AT&T is promoting stopping smartphone use while driving by sponsoring a virtual reality campaign to show how dangerous it is. New AT&T research shows that drivers are engaging in more forms of smartphone/iPhone use and claim a reason for the behavior is addiction.
AT&T’s new research revealed several types of smartphone use while driving. In fact, 7-in-10 people engage in smartphone activities while driving.
Texting and emailing are still the most prevalent use. Social media is also part of the smartphone use mix, Facebook tops the list, with more than a quarter of those polled using the app while driving. About 1-in-7 said they’re on Twitter behind the wheel.
The research showed:
- 62% keep their smartphones within easy reach while driving.
- 30% of people who post to Twitter while driving do it “all the time.”
- 22% who access social networks while driving cite addiction as a reason.
- Of the automobile video shooters 27% think they can do it safely while driving.
Smartphone activities people say they do while driving include:
- Text (61%)
- Email (33%)
- Surf the net (28%)
- Facebook (27%)
- Snap a selfie/photo (17%)
- Twitter (14%)
- Instagram (14%)
- Shoot a video (12%)
- Snapchat (11%)
- Video chat (10%)
AT&T will use the new survey findings to encourage people to “Keep your eyes on the road, not on your phone” . AT&T will launch a nationwide virtual reality tour this summer to help people understand that it’s not possible to drive safely while using a smartphone.
Twitter will collaborate with AT&T to share messages on their platform about the dangers of smartphone use behind the wheel.
Samsung, Bose and Google will support the immersive tour experience, which will be delivered through Samsung Gear VR, with premium sound from Bose QuietComfort 25 Acoustic Noise Cancelling Headphones.
There will also be a Google Cardboard experience to for people to use their own smartphones to see the 3D virtual reality program.
The National Safety Council estimates cell phone-related crashes have increased for the third consecutive year and now account for 27 percent of all crashes. The estimate includes crashes involving drivers who are texting or talking on handheld or hands-free cell phones.

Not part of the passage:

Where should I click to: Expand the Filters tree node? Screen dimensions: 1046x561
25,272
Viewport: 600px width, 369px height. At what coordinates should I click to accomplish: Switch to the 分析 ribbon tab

The Council calculates its estimate based on a model that uses inputs from federal fatality data, observational data and research into the crash risks associated with various forms of cell phone use. Texting increases a driver’s crash risk at least eight times; drivers talking on either handheld or hands-free cell phones are four times as likely to crash.
AT&T’s Chris Penrose recently said that AT&T is working with eight automaker partners, including GM, Audi and Ford Motor, to provide Internet access. AT&T’s goal is to offer free or paid content exclusively for connected car users and sell more data. Hopefully the content will not distract the driver and also make driving safer.